If you're paying for ChatGPT Plus or Gemini Advanced instead: the comparison is genuinely close in 2026. Claude leads on coding agents and long-context work. GPT-5 is stronger on raw reasoning benchmarks and arguably better at creative writing. Gemini 3 has the longest context window in mainstream use and tighter Google Workspace integration. Pick by which workflow you're actually trying to support, not by which model topped the latest benchmark.

When is Sonnet or Haiku still right?

Anthropic ships three tiers: Opus (most capable), Sonnet (balanced), Haiku (fastest and cheapest). Opus 4.7's launch doesn't change when each is the right choice.

Sonnet 4.6 is the default for almost everything that isn't a hard agentic task. Drafting prose, summarising documents, answering questions about a codebase you've already explained, light refactors: Sonnet handles them at a fraction of the cost and latency. The quality gap to Opus is small enough on bounded tasks that most users would not notice.

Haiku 4.5 is for batch jobs and high-volume API workloads where the per-token cost matters and the task is well-defined (classification, extraction, simple summarisation). Anything where you're running thousands or millions of calls and each one is small.

Opus 4.7 earns its keep on long-running coding tasks, multi-step agent flows, and analysis that needs to keep many things in mind at once. If your typical session is "write me a quick helper function", Sonnet does it for less. If it's "refactor this auth flow across twelve files and update all the tests", Opus is the right tool.
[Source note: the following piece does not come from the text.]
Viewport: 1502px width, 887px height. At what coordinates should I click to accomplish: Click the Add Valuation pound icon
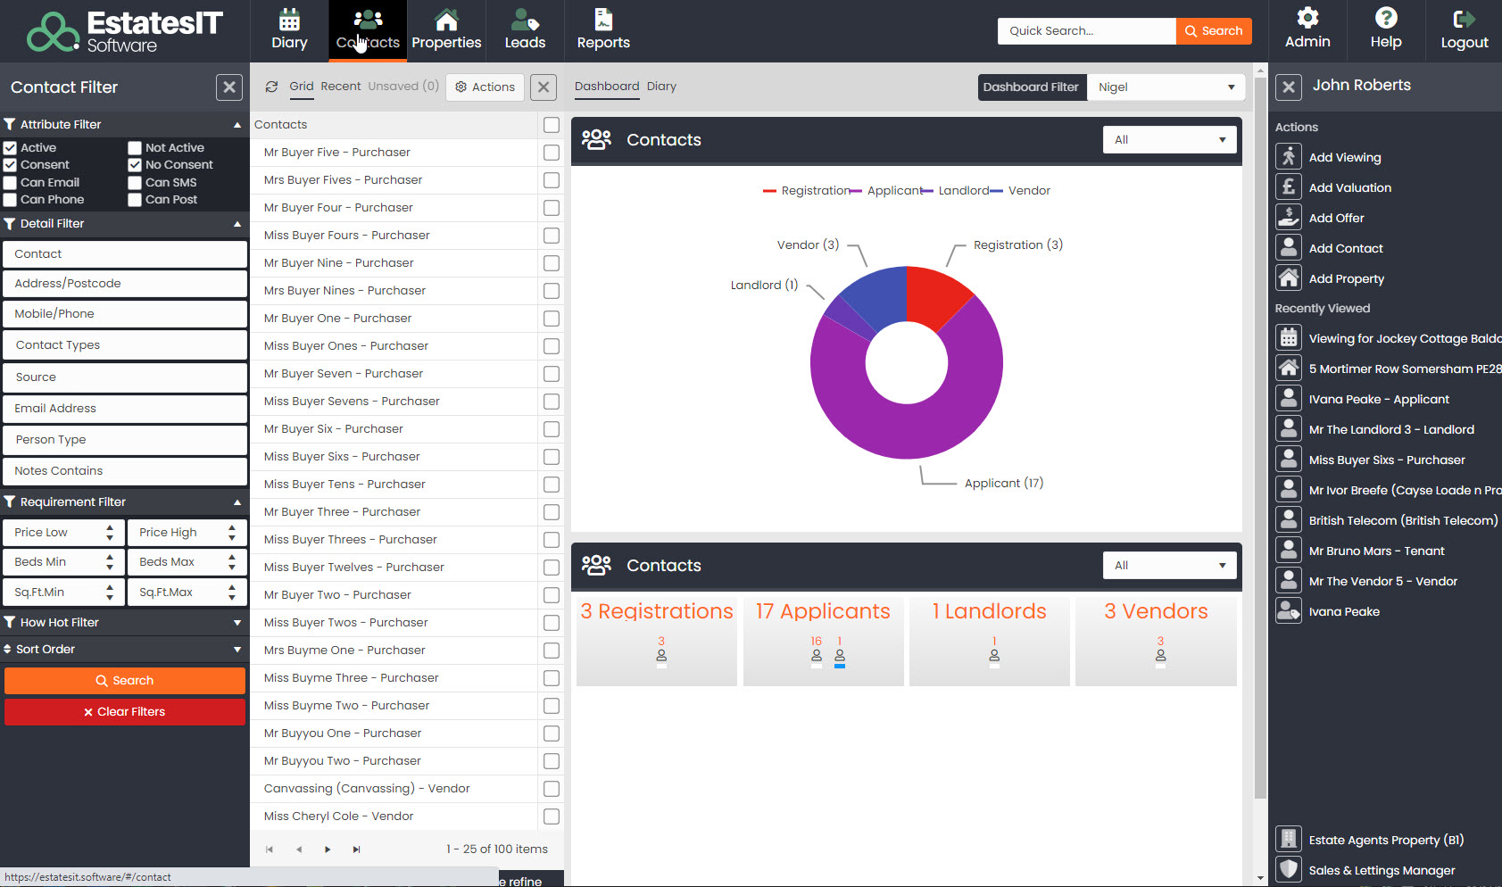(1289, 187)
Frequently asked questions

Q01How do I know if I'm using 4.7 already?

On Claude.ai it's the default for paid users when you select the Opus tier; the model identifier in the dropdown will say claude-opus-4-7. In Claude Code it's similarly the default Opus once you upgrade. On the API the model string claude-opus-4-7 selects it explicitly. If you've not changed anything since April 2026, you're probably already on it.

Q02Does the higher CursorBench score actually translate to better day-to-day output?

Yes, mostly on long or multi-file tasks. Short edits ("add this property to this type") feel about the same as 4.6. Long agentic sessions (refactors, migrations, multi-step debugging) finish faster and need less back-and-forth, which is where the benchmark gains come from in practice.

Q03Is there a price increase coming?

Nothing announced. 4.7 launched at 4.6's pricing ($5 input / $25 output per million tokens). Anthropic has historically kept pricing flat across point releases within a major version, so the cost picture is likely stable until a 5.x release at the earliest.

Q04What's the difference between high, xhigh, and max effort?

Effort levels control how much compute the model spends per request. high is the default for serious tasks; max is for the toughest cases. xhigh is the new midpoint: more compute than high (better answers on hard tasks) but less than max (faster, cheaper). For most complex tasks where high isn't quite right, xhigh is now the smarter choice.

Q05Can I run Opus 4.7 locally on my Mac?

No. Opus is a hosted model only; the weights are not released. If you want a local equivalent the closest options are open-weights models like Llama 4 or Qwen 3, neither of which match Opus on coding benchmarks. For local use, expect a quality gap; the trade-off is privacy and zero per-call cost.